Known by the acronym MAGIC, Sanghi’s charity will stage a performance called “Magic of Diversity” showcasing eclectic talent on Aug. 27 at Saratoga High School; the show features performances by singers, musicians and dancers as well as an appearance by former Intel engineer-turned-professional-comedian Dan Nainan.
The idea for Music And Good In Concert originated as COVID-19 was forcing the public to quarantine.
But Vidur Sanghi is as committed as ever to his mission of sharing the magic.
At first, Sanghi and his parents were looking for ways to help first responders, but social distancing rules nixed that idea, along with any chance of visiting relatives and hanging out with friends.
“There was a sense of isolation,” Sanghi, an award-winning saxophonist, recalls.
He turned to the internet for human connections and began asking friends who played instruments as well as family members in India if they’d be willing to share their music in a live stream event on YouTube.
News of his plans spread, and on May 23, 2020, a trio of Sanghi’s friends and relatives stepped in front of the cameras to sing, some in Hindi.
Sanghi held five more live streams before organizing the first fundraiser that October, a low-key competition among six teams of people he knew from around the country and overseas.
Participants ranged in age from elementary school kids to grandparents; some sang, others danced, and still more played instrumental music over the course of three weekends. Sanghi himself delivered Bollywood music on one of his saxophones as well as British pop singer Harry Styles’ “Watermelon Sugar” and other Western songs.

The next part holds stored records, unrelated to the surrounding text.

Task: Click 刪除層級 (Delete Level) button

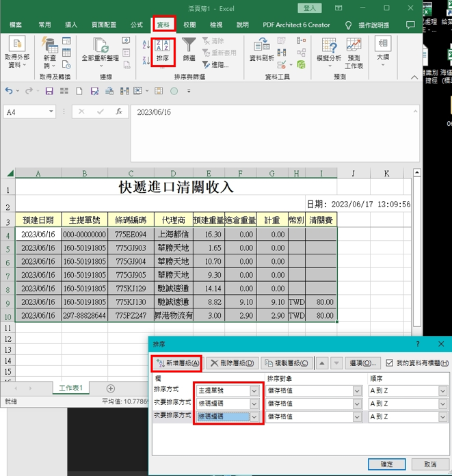Action: [x=232, y=363]
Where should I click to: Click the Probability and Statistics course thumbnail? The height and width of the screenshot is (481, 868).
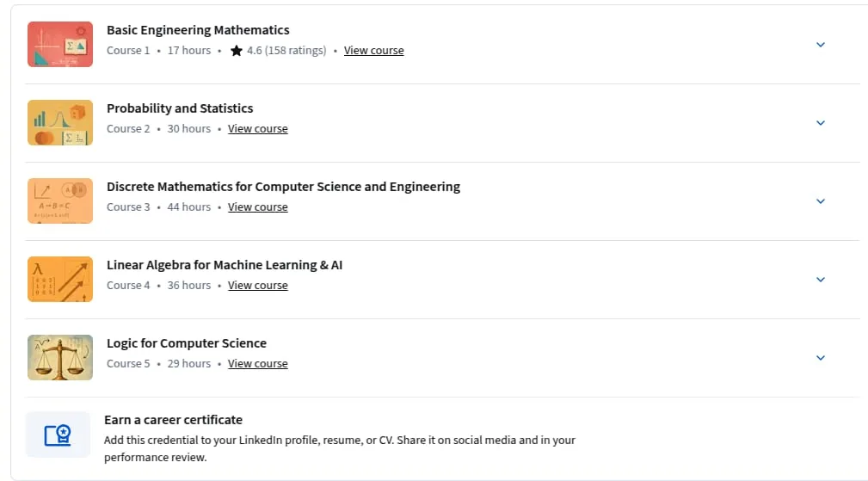pos(60,123)
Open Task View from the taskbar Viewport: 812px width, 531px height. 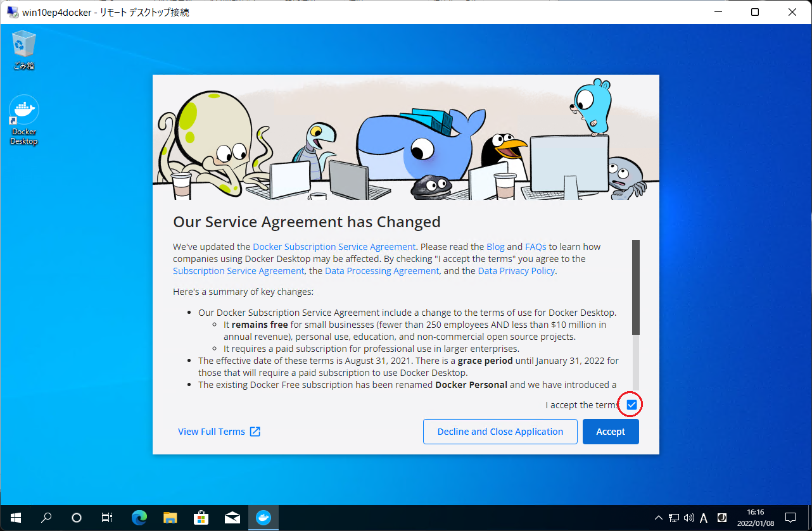pyautogui.click(x=107, y=518)
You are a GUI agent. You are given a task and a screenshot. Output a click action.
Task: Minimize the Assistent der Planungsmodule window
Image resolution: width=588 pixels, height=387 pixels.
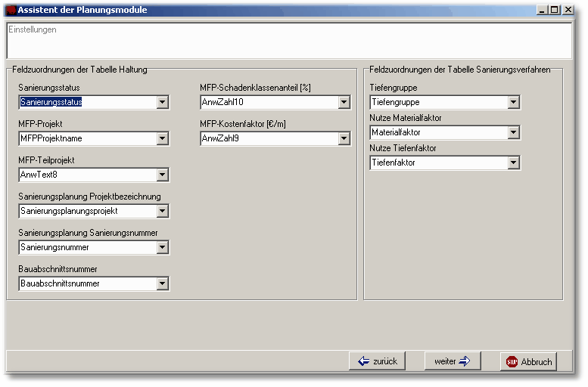coord(543,10)
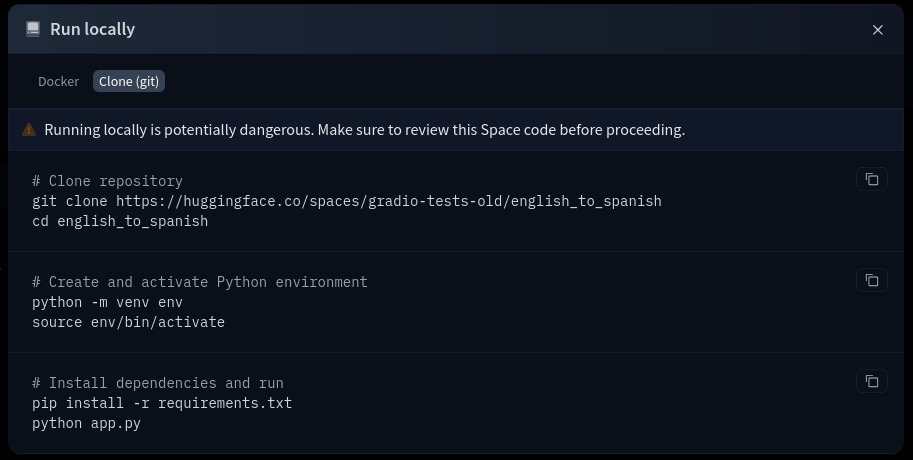Click the 'python -m venv env' line
Screen dimensions: 913x460
(x=107, y=302)
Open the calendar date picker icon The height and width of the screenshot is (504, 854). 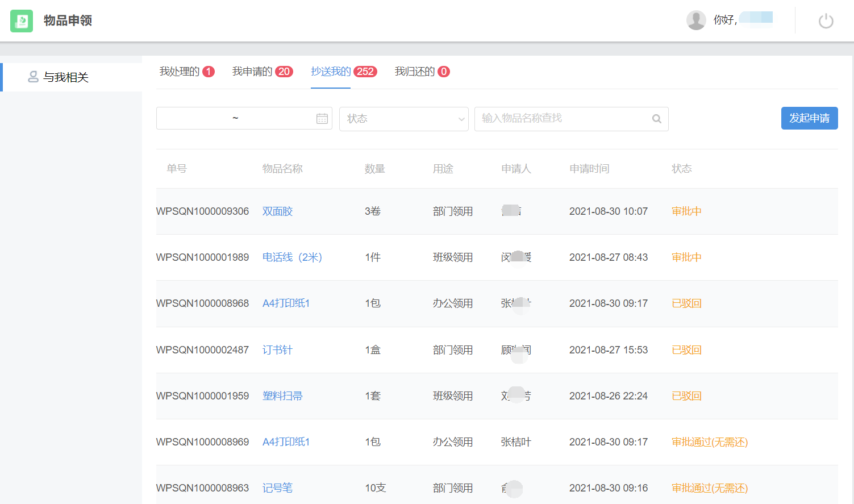point(322,118)
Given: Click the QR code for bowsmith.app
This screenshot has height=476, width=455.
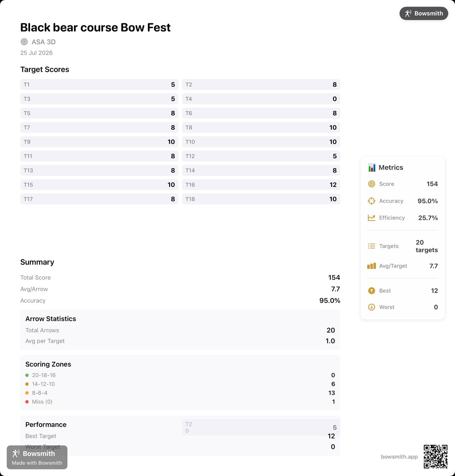Looking at the screenshot, I should (x=436, y=457).
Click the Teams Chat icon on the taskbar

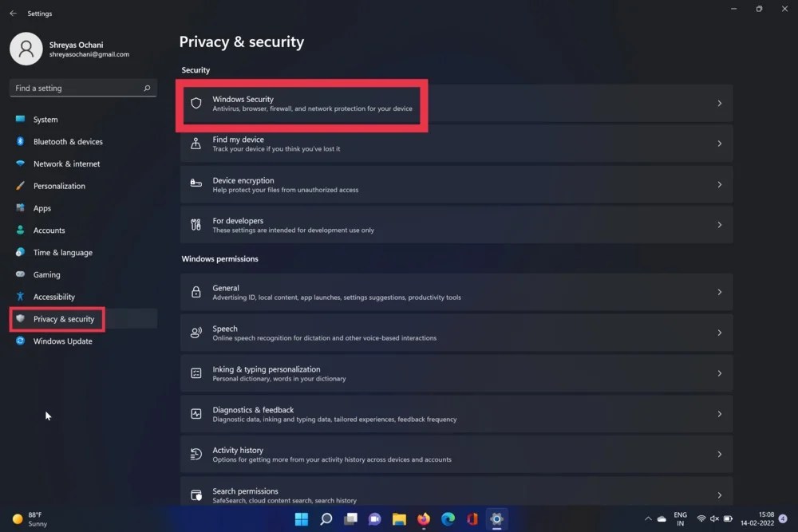point(374,519)
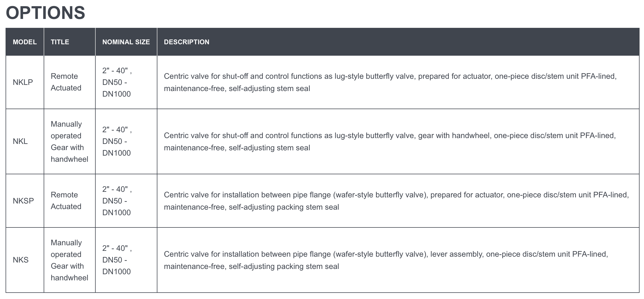The width and height of the screenshot is (644, 299).
Task: Click nominal size cell in NKSP row
Action: [x=117, y=201]
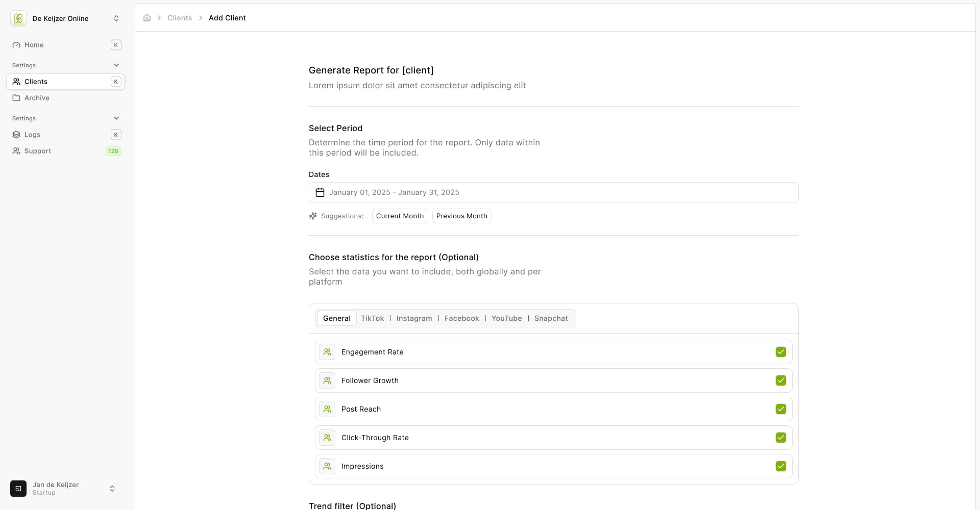Click the Engagement Rate users icon

[327, 352]
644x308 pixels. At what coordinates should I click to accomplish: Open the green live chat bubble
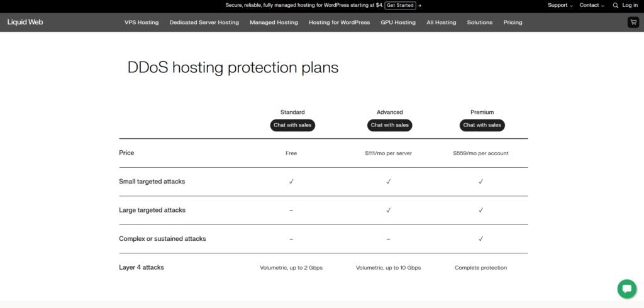[x=626, y=289]
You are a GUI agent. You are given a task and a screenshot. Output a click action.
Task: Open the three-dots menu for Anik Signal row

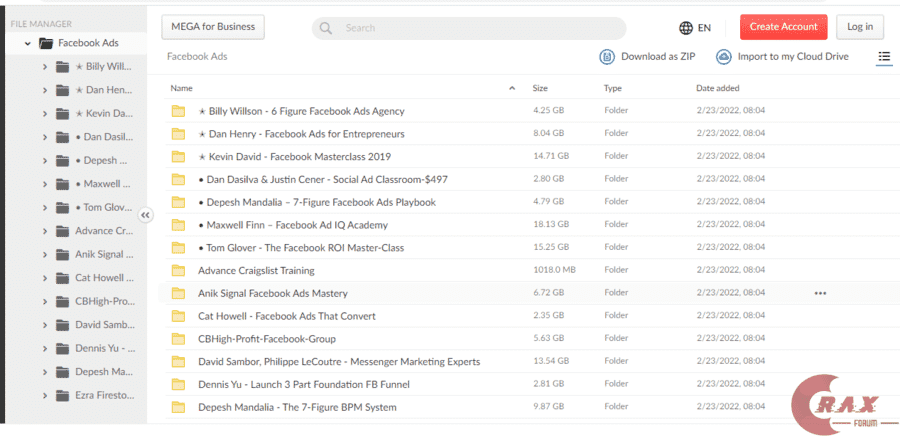click(x=820, y=293)
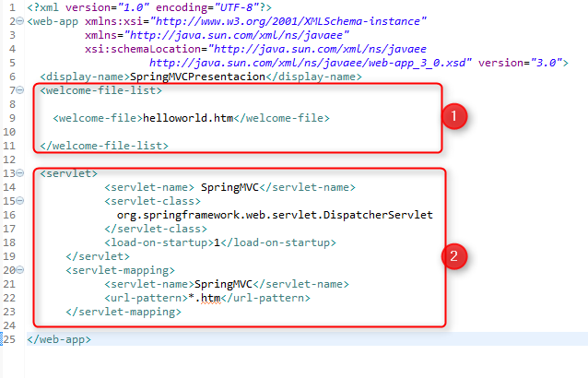Collapse the web-app fold marker on line 2
This screenshot has height=378, width=588.
20,20
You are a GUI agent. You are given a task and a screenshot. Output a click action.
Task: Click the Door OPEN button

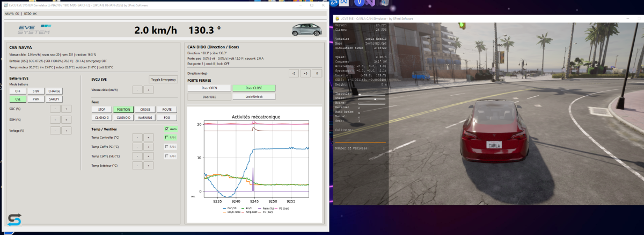(209, 88)
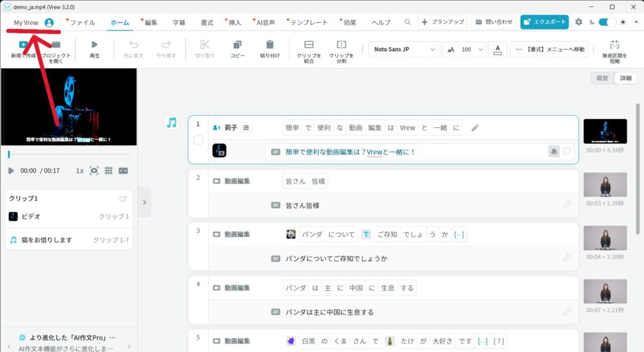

Along the way, Sanghi has added professional artists to the mix, uploading recorded sessions with an Indian pianist, a drummer, and a poet who read his writings.
Viewers demonstrated their appreciation for MAGIC’s mission with online donations.
Some of the money has benefited Off Their Plate, a nonprofit that provides financial support to small restaurants around the country; during the pandemic, those funds provided meals for health care workers.
MAGIC, which became a nonprofit in late July 2022, also has raised money for The Heart Care Foundation of India on behalf of children whose parents can’t afford the surgeries they need.
That same month MAGIC delivered its first in-person performance — hastily organized busking in the streets of Dresden, Germany — when Sanghi and some fellow students decided to collect tips for war-torn Ukraine citizens during a stop on their high school band’s European tour.
To date, MAGIC has raised approximately $19,660 and has given away nearly all of it, setting aside only what’s needed to plan the next event.
“We don’t keep any of the money (for ourselves),” Sanghi says.
In December, MAGIC received Saratoga High School’s approval to become a campus club.
The following month, Sanghi organized its first in-person concert on the campus featuring dozens of high school students and adults.
The donations MAGIC received went to Best Buddies International, which serves people with intellectual and developmental disabilities by helping them improve their communication skills, find jobs, live independently, and forge friendships.
These days Sanghi is still busy promoting MAGIC by word of mouth while soliciting business sponsorships. He’s also recruiting students from local dance schools to perform routines from ballet to Bollywood, as well as choirs and instrumental ensembles.
Although most of MAGIC acts initially featured participants of Indian origin, Sanghi says the lineups and content now include a greater variety of races and cultures.
He’s poised to start the school year later this month with five Advanced Placement classes, but Sanghi nonetheless plans to hold another live event after the winter break.
The teen hopes MAGIC will remain active after he graduates and is toying with the idea of starting a similar club at whichever university he attends.
In the meantime, though, Sanghi takes satisfaction in knowing he’s touching others’ lives.
“It’s not just the people we end up helping (through donations) — it’s also the performers who feel great joy,” he says. “Many times after performances, participants will come up to me and tell me how fulfilling it was to use (their) talent for a cause.”
“Magic of Diversity” runs from 3 to 6 p.m. Aug. 27 in McAfee Auditorium, Saratoga High School, 20300 Herriman Ave., Saratoga. A community buffet follows the show. Suggested donation is $25, at the door or online at Magic Of Diversity @ McAfee Theatre. August 27. Entertainment contest starts @ 3pm, immediately followed by a Community Buffet (givebutter.com).